A Multiresolution Census Algorithm for Calculating Vortex Statistics in Turbulent Flows
Brandon Whitcher, Thomas C. M. Lee, Jeffrey B. Weiss, Timothy J. Hoar,, Douglas W. Nychka

TL;DR
This paper introduces a multiresolution algorithm using wavelet transforms and regression to accurately identify and analyze vortex structures in turbulent flow simulations, capturing their size, shape, and physical properties.
Contribution
The paper presents a novel multiresolution vortex census algorithm that employs wavelet transforms and regression to detect and characterize vortices in turbulent flows.
Findings
Accurately extracts vortices of various shapes and sizes.
Reproduces known physical scaling laws in vortex evolution.
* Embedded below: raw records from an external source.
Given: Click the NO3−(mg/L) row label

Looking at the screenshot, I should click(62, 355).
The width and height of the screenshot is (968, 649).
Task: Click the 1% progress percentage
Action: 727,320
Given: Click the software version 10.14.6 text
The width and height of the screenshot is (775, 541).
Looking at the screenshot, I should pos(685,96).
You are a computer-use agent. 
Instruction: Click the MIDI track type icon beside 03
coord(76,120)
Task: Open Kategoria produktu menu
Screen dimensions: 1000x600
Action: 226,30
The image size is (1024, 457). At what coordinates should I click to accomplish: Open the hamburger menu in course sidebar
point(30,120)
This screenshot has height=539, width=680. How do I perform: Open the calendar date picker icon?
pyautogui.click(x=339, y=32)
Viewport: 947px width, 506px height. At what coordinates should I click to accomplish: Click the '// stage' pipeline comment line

Provides detailed vortex statistics over time.
Abstract
The fundamental equations that model turbulent flow do not provide much insight into the size and shape of observed turbulent structures. We investigate the efficient and accurate representation of structures in two-dimensional turbulence by applying statistical models directly to the simulated vorticity field. Rather than extract the coherent portion of the image from the background variation, as in the classical signal-plus-noise model, we present a model for individual vortices using the non-decimated discrete wavelet transform. A template image, supplied by the user, provides the features to be extracted from the vorticity field. By transforming the vortex template into the wavelet domain, specific characteristics present in the template, such as size and symmetry, are broken down into components associated with spatial frequencies. Multivariate multiple linear regression is used to…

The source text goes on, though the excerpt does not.